Previous studies have suggested that UTIs may be both over and under-diagnosed in the ED [5, 6], particularly in the elderly [7, 8], with one study suggesting that > 40% of patients aged > 65 years who had been diagnosed with UTI had no evidence of this condition [9]. Although a non-infectious cause is established for many of these cases, antibiotics are often continued unnecessarily, which drives the emergence of anti-bacterial resistance (ABR).

Using electronic health records supplemented by medical note review, we set out to estimate the frequency of over-diagnosis of UTI syndromes in the ED, and to describe the conditions which present as UTI in the ED in order to estimate the potential to reduce antibiotic prescribing by stopping antibiotics early in patients with no evidence of bacterial infection.

Study design and source of data

We undertook a retrospective cohort study in patients who were investigated for suspected UTI syndromes between 1st January 2014 and 30th June 2017 at the Emergency Department (ED) of the Queen Elizabeth Hospital Birmingham (QEHB), which is part of University Hospitals Birmingham NHS Foundation Trust. QEHB is the largest single site hospital in England with over 1200 inpatient beds and a local resident population of around 1.3 million people, which is ethnically diverse with high levels of social deprivation. Individuals were eligible for inclusion in the study if they attended the ED and had a urine sample submitted for microbiological culture from the ED (defined as receipt of a urine culture in the laboratory ±2 days from ED attendance since there can be a delay between sample collection and when the urine sample is recorded in the laboratory system). From this group we used ED diagnostic codes to identify patients with suspected UTI, and used simple random sampling to select 300 patients who were discharged from the ED and 700 patients who had been admitted to hospital. ED diagnostic codes represent the main reason for the patients ED attendance, are recorded by the ED physician and distinguish between urological conditions and different UTI syndromes.

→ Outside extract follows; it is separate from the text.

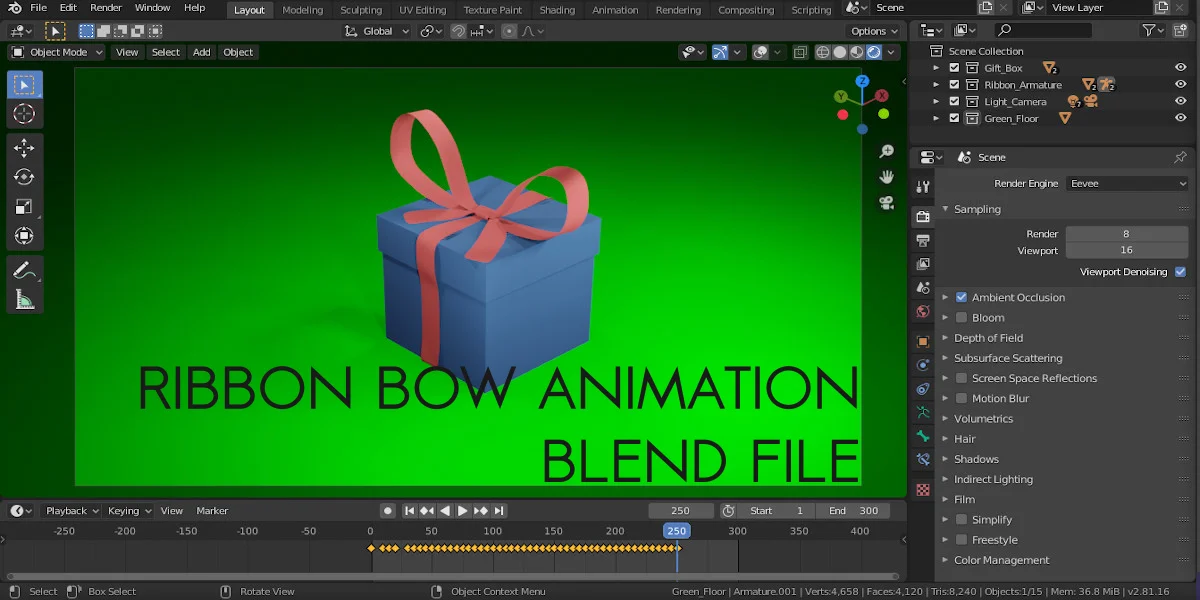Disable Viewport Denoising checkbox
The height and width of the screenshot is (600, 1200).
click(x=1180, y=272)
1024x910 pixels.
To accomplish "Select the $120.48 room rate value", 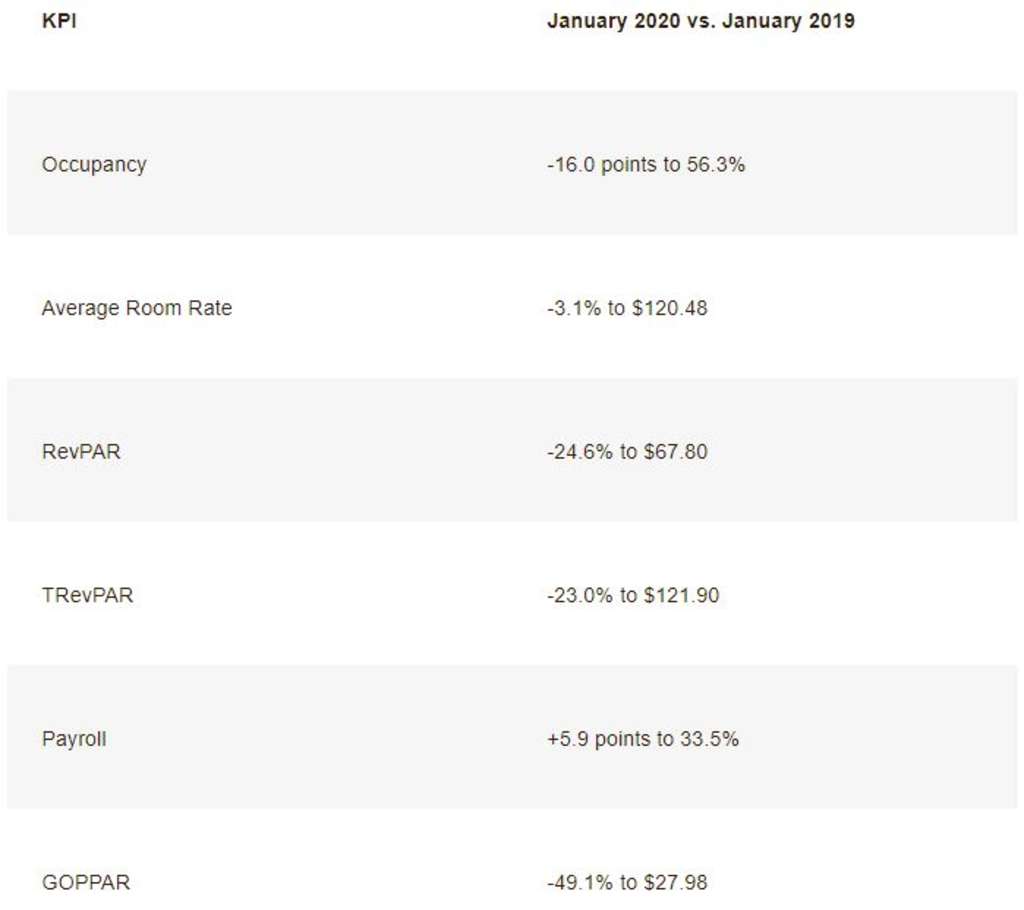I will click(x=670, y=308).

Patients with suspected UTI who were discharged from the ED

We estimated the proportion of patients discharged from the ED with suspected UTI who had clinical/microbiological evidence of this diagnosis, based on the presence of urinary symptoms and microbial culture of urine and/or blood. A single investigator (LS) evaluated whether urinary symptoms had been recorded in the ED notes, considering: dysuria, frequency, hesitancy, urinary retention, difficulty passing urine, haematuria and malodorous urine. Information was also extracted about pain localised to the back, abdomen, flank, loin and suprapubic region. Symptoms were classified as probable if patients reported at least two urinary symptoms or a urinary symptom and pain, and possible if patients reported only one urinary symptom or only pain. Patients with no record of relevant pain or urinary symptoms were classified as having no symptoms of UTI. This information was integrated with results of urinary white cell count and microbial culture of urine and/or blood to categorise patients as probable, possible or no evidence of UTI (Table 1).

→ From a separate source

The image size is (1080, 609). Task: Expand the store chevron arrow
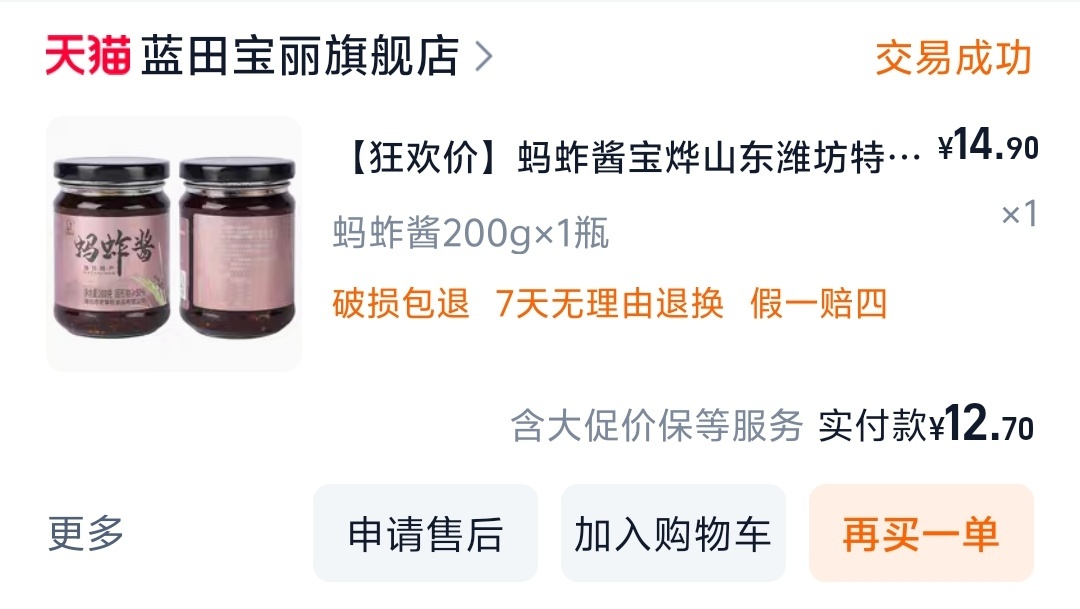484,56
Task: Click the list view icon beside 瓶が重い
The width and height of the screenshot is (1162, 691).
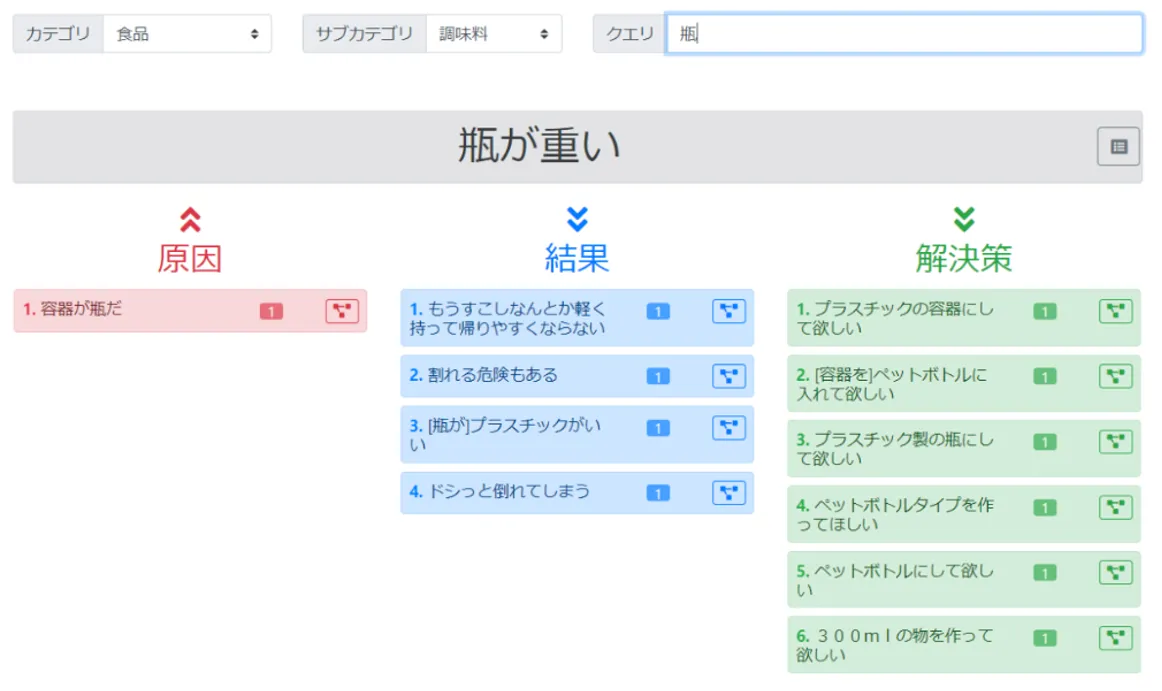Action: click(1118, 147)
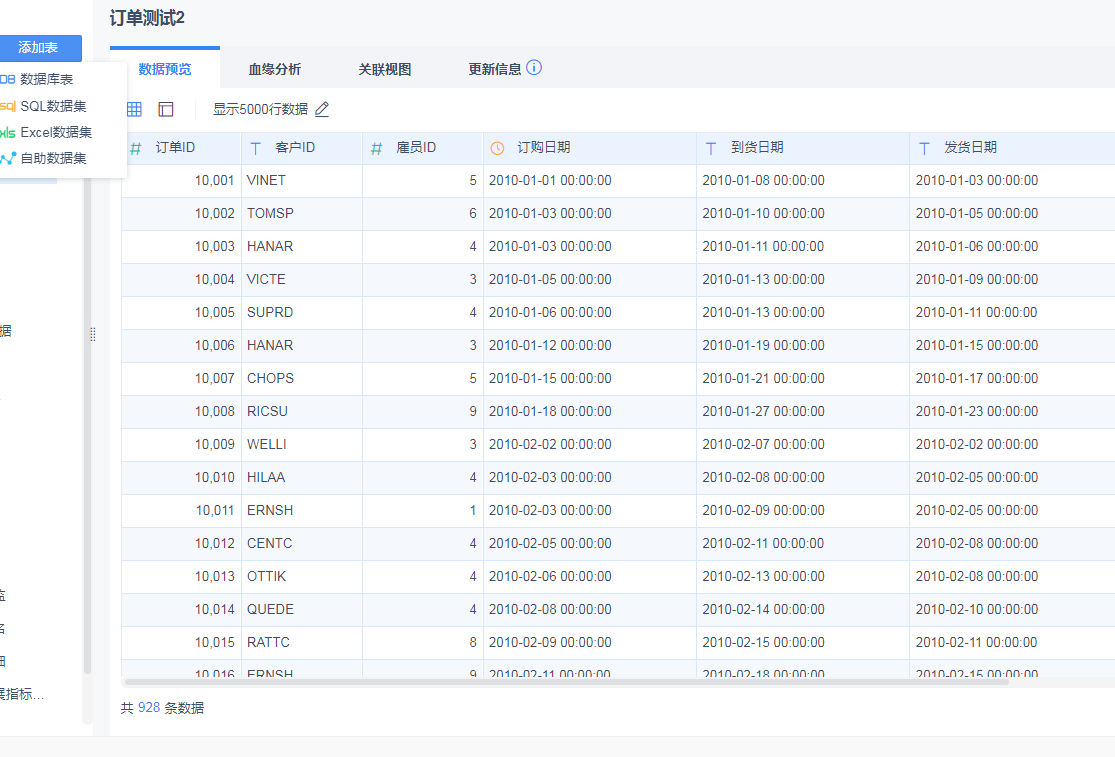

Patients admitted to hospital for suspected UTI

For patients admitted to hospital with suspected UTI, we compared two approaches to estimate scope for improving antibiotic prescribing for UTI. First we estimated the proportion of patients with microbiological/clinical evidence of UTI as previously described (Table 1). Next we compared diagnoses made in the ED to the primary ICD-10 diagnostic code, which can identify patients who were admitted for treatment of a UTI syndrome, using code lists derived from the NHS outcomes framework [10]. The primary ICD-10 code represents the main reason for the patient’s admission and is entered retrospectively after the patient has left hospital based on information recorded in the medical record. Consequently the primary ICD-10 code and the ED diagnosis may be discordant when test results and the patient’s clinical progression in hospital make it clear that the ED diagnosis was incorrect.

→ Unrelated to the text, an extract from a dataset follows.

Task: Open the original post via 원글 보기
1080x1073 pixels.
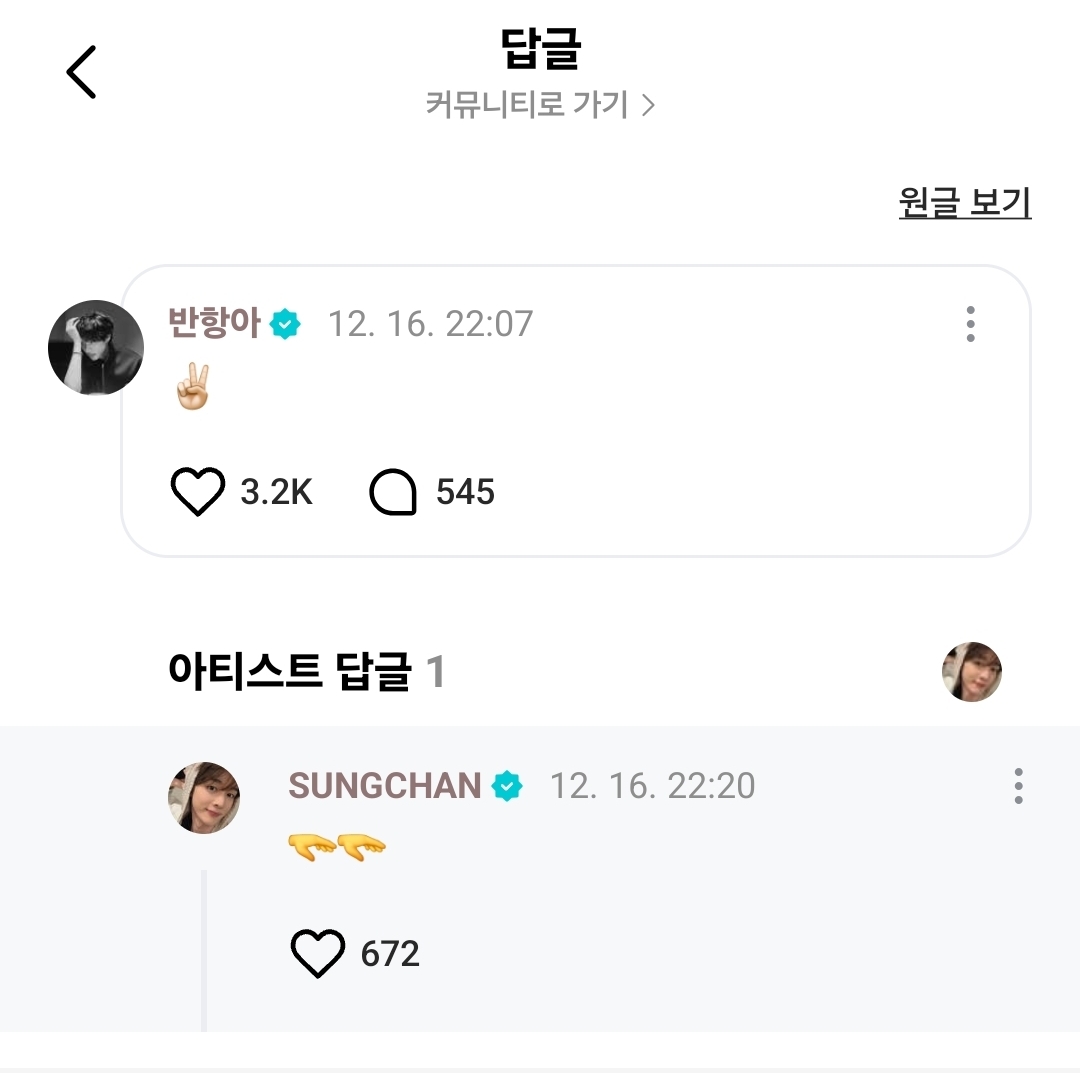Action: (963, 202)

Investigations, test results and antibiotic prescriptions that were ordered in the ED were not recorded electronically, consequently information on urinary symptoms, results of urinalysis, antibiotic prescriptions, presence of an indwelling urinary catheter, Standardised Early Warning Score (SEWS) [11], and temperature were transcribed from the medical notes and entered into a database which was stored securely at QEHB. Demographic data (age, gender, index of multiple deprivation-IMD), were obtained from the electronic health record in addition to microbiological culture and sensitivity results from urine and blood. Antibiotics were categorised as broad (carbapenems, cephalosporins, co-amoxiclav, colistin, piperacillin/tazobactam) or narrow spectrum (all other antibiotics) [12]. We further obtained all ICD-10 and OPCS codes for the 5-year period preceding admission in order to calculate Charlson Comorbidity Indices. Patients with no relevant code recorded in the 5 years prior to admission were classified as not having any comorbidities.

Microbiological culture of urine and/or blood was undertaken in accordance with standard clinical laboratory procedures current at the time (UK Standards for Microbiology Investigations: SMI B41, Investigation of Urine; SMI B37: investigation of blood cultures (for organisms other than Mycobacterium species) [13]. Urine cell counts were done on the UF100 Urine Analysis (Sysmex, Milton Keynes, UK) until September 2015 and subsequently on its newer version UF1000i. Cell counts were not possible for urine samples less than 4 mL or for samples too viscous to pass through the instrument. Samples for which cell counts could not be done were always cultured. When cell counts were available, only urines with white blood cell counts above a threshold value were cultured. At the start of the study the threshold value was 40/μL or bacteria counts > 4000/μL. This was adjusted to 80/μL or bacteria counts > 8000/μL following the introduction of a revised standard operating procedure in the microbiology laboratory in October 2015. Semiquantitative culture was done on Chromid® CPS® Elite agar (bioMérieux, Basingstoke, UK). Microbial samples of urine or blood were classified as multidrug-resistant based on criteria agreed by international experts in a joint initiative of the European Centre for Disease Prevention and Control, and the Centers for Disease Control and Prevention [14].

Analytical approach

The primary outcome was the proportion of patients with an ED diagnosis of suspected UTI who met clinical/microbiological criteria for possible or probable UTI (Table 1), comparing patients who were and were not admitted to hospital. Secondary outcomes in patients admitted to hospital with an ED diagnosis of suspected UTI included: the proportion without a primary ICD-10 code for a UTI syndrome; the proportion with a primary ICD-10 code for a non-infectious condition; and the proportion stopping antibiotics within 72 h following admission (defined as the first calendar day with no record of antibiotic treatment). We undertook sensitivity analysis by extending comparison of the ED diagnosis and ICD-10 code to include the highest ranked secondary diagnostic code, since conditions such as urosepsis may be recorded using two codes.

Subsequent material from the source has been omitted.